DOCUMENT EXTRACT:
-------------------------

Monday, May 28, 2018

In Prayer, the Foretate of the Heavenly Kingdom

After attaining silence in prayer and the intense desire for the Holy Spirit we realize that He is very close. We want even more to draw Him inside us so we can be renewed and cleansed of every stain our soul may have. We witness a mystical expectation. This is when we Elder Aimilianos says we will we receive the delight of the silent foretaste of the Kingdom of Heaven.

Elder Aimilianos says,
Why?... Because God is in the heavens, I’m here, and so this delight which I will have, this prelude, must, let’s say, be a kind of prior introduction for me into the bosom of the Kingdom of Heaven. It must be my first, distant intelligence of the sounds and angelic voices which are heard up there. And it follows that I become aware, more or less, of what Paradise is, what the Kingdom of Heaven is. ...I have to find out where He is and know what it is that He is in.
At this stage we begin to have some ideas about the nature of the Kingdom of Heaven. We begin to gain glimpses into the answers to our questions about the heavenly realm. What is heaven? What is it like there? Are their dwellings? What are the saints and where are they? What is Christ like there? What is the Holy Trinity? Receiving these insights we still know we are far away, but now we can begin to see beyond the most distant star this distant Kingdom that awaits us.

-------------------------

PROBLEM SET:
[1] Answer these questions about the post on prayer:
(a) After attaining silence in prayer and the intense desire for the Holy Spirit, what do we realize?
(b) Whose words does the post quote?
(c) According to its final sentence, beyond what can we now begin to see the distant Kingdom?
[2] Carry on the post on prayer from its last sentence.

INFORMATION PROVIDED:

-------------------------

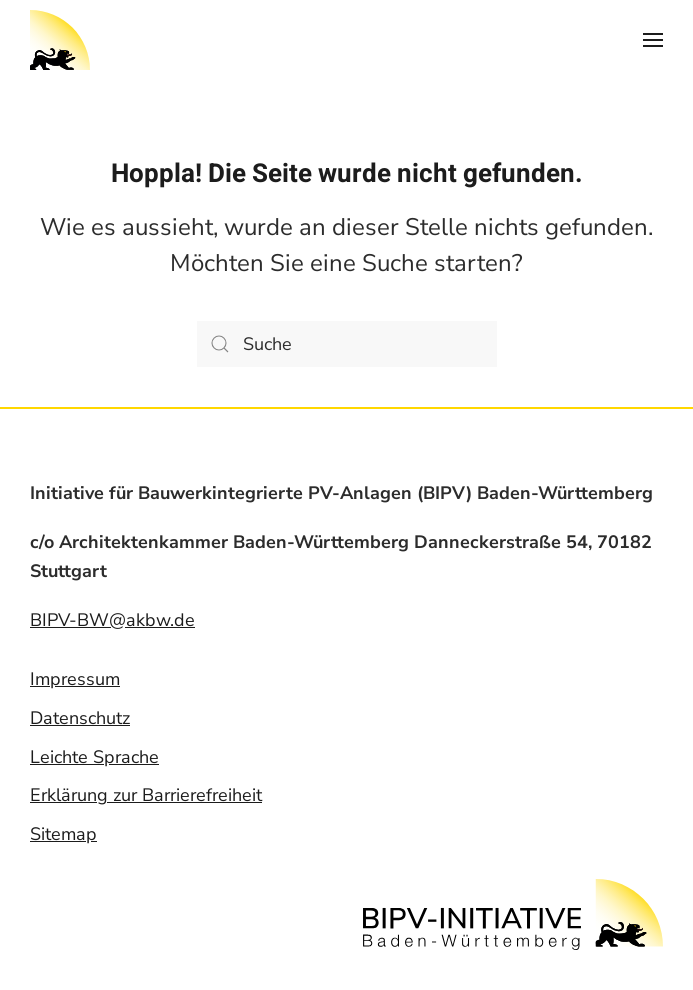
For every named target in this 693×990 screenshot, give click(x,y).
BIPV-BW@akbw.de (112, 620)
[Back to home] (60, 40)
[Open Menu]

-------------------------

REPLIES:
[1]
(a) We realize that the Holy Spirit is very close.
(b) Elder Aimilianos.
(c) Beyond the most distant star.

[2]
The Elder says,
I begin to understand and my soul starts to be warmed by these mysteries which, to some extent, are beginning to be revealed to me. And then, my beloved brethren, there begins - let me put it like this - a new period in my spiritual life: luxuriating in silence or silence in luxuriating. In other words, something different.
He describes this as a different silence, silence of our spirit, of the eyes of our soul. Previously it was a silence of our faculties. Now we find ourselves in the silence of our spiritual world. We lose ourself in this world and find ourselves before the gates of Heaven.

The Elder describes like this,
Since I find myself before the gates of Heaven, I luxuriate, I enjoy a warmth, a coziness and I keep silent, in order to be able to hear His voice. Now, however, as we said, my spirit is silent, the spirit which will cry, “Abba, Father!”. Now it’s silent, I’m happy. I have a warmth inside me, even bodily. I’m at rest. I’m relaxed. I’m in the mood to pray. I don’t want to pray though, I want to wait for God.
Next the Holy Spirit comes and it’s me with God.

Monday, May 21, 2018

In Prayer: When the Holy Spirit Enters



Continuing with the teaching on Prayer by Elder Aimilianos: He has lead us from a dry struggle to silence, to a desire for the Holy Spirit and the awareness of the nature of the Kingdom of Heaven, waiting in anticipation of the Holy Spirit which seems to be nearby. Now he tells us about the entrance of the Holy Spirit into our prayer.

He writes,
The Holy Spirit begins to blow. It is the Holy Spirit who unites me to God, Who brings me into contact as regards His energies and I begin to have an inkling of what is happening. Then the Holy Spirit, Who is light, when He enters into me, reveals to me the depths of my heart.
We are unaware of what lingers in the depths of our hearts. So much of who we are lies hidden from us until the Holy Spirit enters.

He says,
When the Spirit comes close, He reveals to me, my beloved brethren, the blackness inside me, my sins, and I begin to have knowledge of myself. In physical silence, in spiritual silence, God begins to communicate with me by revealing what lingers in the depth of my soul.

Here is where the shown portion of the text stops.